Before the crisis, tension between the U.S. and Honduras rose over the strengthening of ties between the latter and China. U.S. Vice President Mike Spence warned Hernandez about the wide access to various economic projects his country offers China.
Honduras and Guatemala are considered two of the friendliest countries to Israel in Latin America. It was discernable that Guatemela's close relationship with Israel – especially its decision to move the embassy to Jerusalem – affected its relations with the Trump administration for the better.
As reported by Haaretz in September, the U.S. was apathetic to the increasing corruption in Guatemala in the months following its embassy's move to Jerusalem. This was contrary to the strict line taken by the White House in the months preceding the transfer, with administration officials expressing support for an international investigation into the corruption there.

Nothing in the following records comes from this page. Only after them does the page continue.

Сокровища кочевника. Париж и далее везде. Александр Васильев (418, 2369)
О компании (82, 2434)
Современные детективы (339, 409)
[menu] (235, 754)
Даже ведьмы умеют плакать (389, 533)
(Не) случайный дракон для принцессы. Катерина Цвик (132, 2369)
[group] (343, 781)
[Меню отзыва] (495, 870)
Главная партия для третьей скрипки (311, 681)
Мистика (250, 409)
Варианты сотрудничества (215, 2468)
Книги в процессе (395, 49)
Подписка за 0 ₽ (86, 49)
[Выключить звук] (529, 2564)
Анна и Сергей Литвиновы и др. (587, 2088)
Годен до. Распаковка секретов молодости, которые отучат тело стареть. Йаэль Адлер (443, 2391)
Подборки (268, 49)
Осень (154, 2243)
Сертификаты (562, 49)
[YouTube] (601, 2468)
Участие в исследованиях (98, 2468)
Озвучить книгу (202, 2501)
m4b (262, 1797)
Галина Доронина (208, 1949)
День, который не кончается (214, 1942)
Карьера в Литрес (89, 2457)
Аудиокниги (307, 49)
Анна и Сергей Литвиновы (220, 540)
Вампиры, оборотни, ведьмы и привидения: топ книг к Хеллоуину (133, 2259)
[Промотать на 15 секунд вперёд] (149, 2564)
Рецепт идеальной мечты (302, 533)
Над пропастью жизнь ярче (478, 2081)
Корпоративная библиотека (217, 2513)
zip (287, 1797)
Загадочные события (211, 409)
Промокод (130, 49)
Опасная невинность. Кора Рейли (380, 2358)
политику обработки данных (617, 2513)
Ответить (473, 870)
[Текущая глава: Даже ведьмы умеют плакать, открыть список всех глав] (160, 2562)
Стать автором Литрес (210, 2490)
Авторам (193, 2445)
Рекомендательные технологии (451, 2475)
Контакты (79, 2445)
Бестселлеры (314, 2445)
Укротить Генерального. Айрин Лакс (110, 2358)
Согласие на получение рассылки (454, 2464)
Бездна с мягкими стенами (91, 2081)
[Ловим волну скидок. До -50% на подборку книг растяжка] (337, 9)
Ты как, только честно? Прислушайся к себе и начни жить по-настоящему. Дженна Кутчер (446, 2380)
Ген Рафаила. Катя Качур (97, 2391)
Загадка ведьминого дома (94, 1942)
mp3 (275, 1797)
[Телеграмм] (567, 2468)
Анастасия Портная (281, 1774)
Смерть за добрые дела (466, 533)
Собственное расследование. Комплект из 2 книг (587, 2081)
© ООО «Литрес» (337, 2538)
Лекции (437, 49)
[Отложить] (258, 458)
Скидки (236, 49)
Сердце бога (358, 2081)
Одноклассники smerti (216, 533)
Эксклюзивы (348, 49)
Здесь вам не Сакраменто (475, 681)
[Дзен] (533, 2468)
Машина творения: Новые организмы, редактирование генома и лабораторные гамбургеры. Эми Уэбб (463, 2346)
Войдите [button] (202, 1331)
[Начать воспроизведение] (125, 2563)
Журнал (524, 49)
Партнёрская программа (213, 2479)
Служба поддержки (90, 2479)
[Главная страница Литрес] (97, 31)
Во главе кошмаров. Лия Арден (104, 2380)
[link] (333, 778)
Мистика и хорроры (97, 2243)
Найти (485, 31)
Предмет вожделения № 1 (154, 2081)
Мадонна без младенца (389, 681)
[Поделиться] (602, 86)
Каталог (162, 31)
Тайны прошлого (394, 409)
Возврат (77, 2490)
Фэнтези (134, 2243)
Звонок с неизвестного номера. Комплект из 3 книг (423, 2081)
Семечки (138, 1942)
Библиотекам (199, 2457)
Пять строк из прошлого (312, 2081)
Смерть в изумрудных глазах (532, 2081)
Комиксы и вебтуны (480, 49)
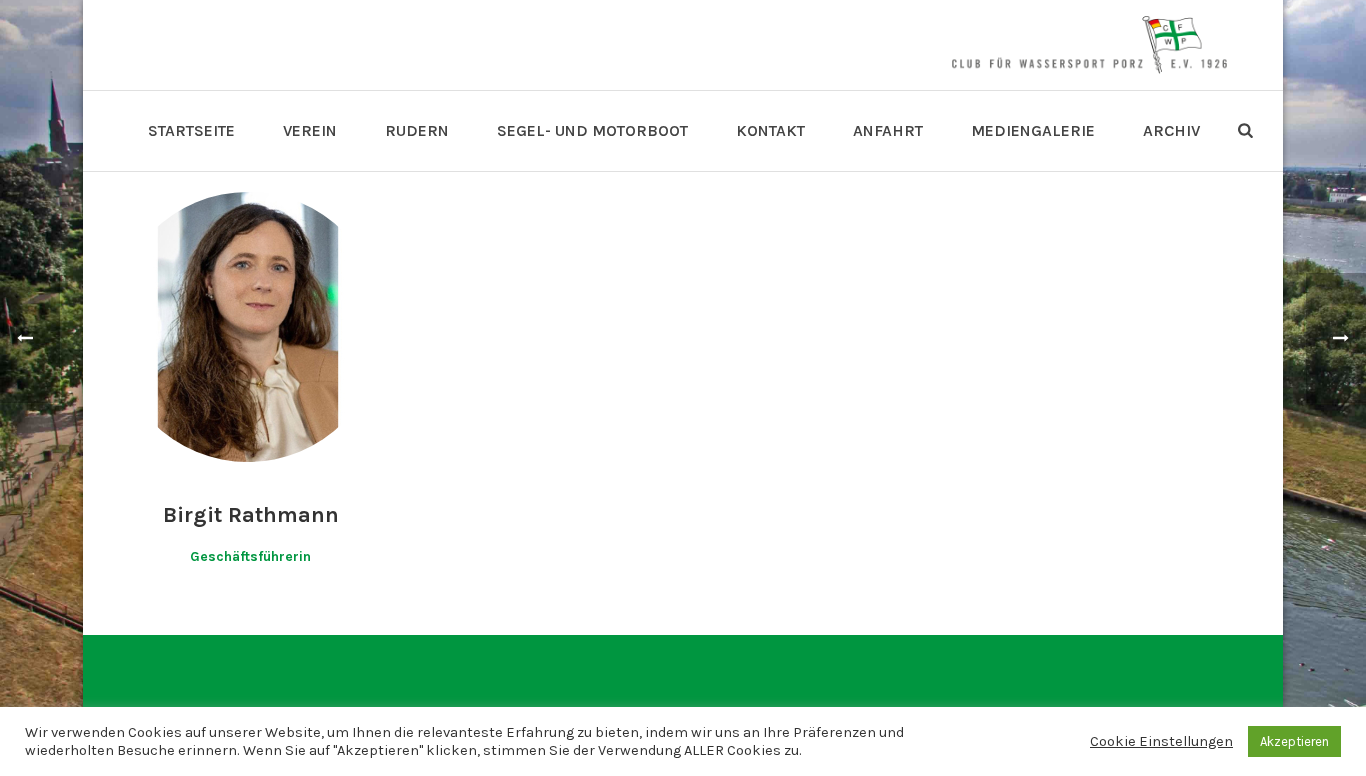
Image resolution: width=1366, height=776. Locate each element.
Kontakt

In addition to meeting with Pompeo, Netanyahu also held talks with Chilean President Sebastian Pinera, Hungarian Prime Minister Viktor Orban, Serbian President Aleksander Vucic and other world leaders. Regarding Netanyahu's meeting with Pompeo, the official on Netanyahu's plane said the Israeli leader had eight requests, seven of which Pompeo granted. With Orban, Netanyahu discussed pushing for the leaders of the Visegrad countries – Hungary, Czech Republic, Poland and Slovakia – to visit Israel, as well as security collaborations. Netanyahu discussed advancing direct flights from Chile to Israel through Africa with Pinera.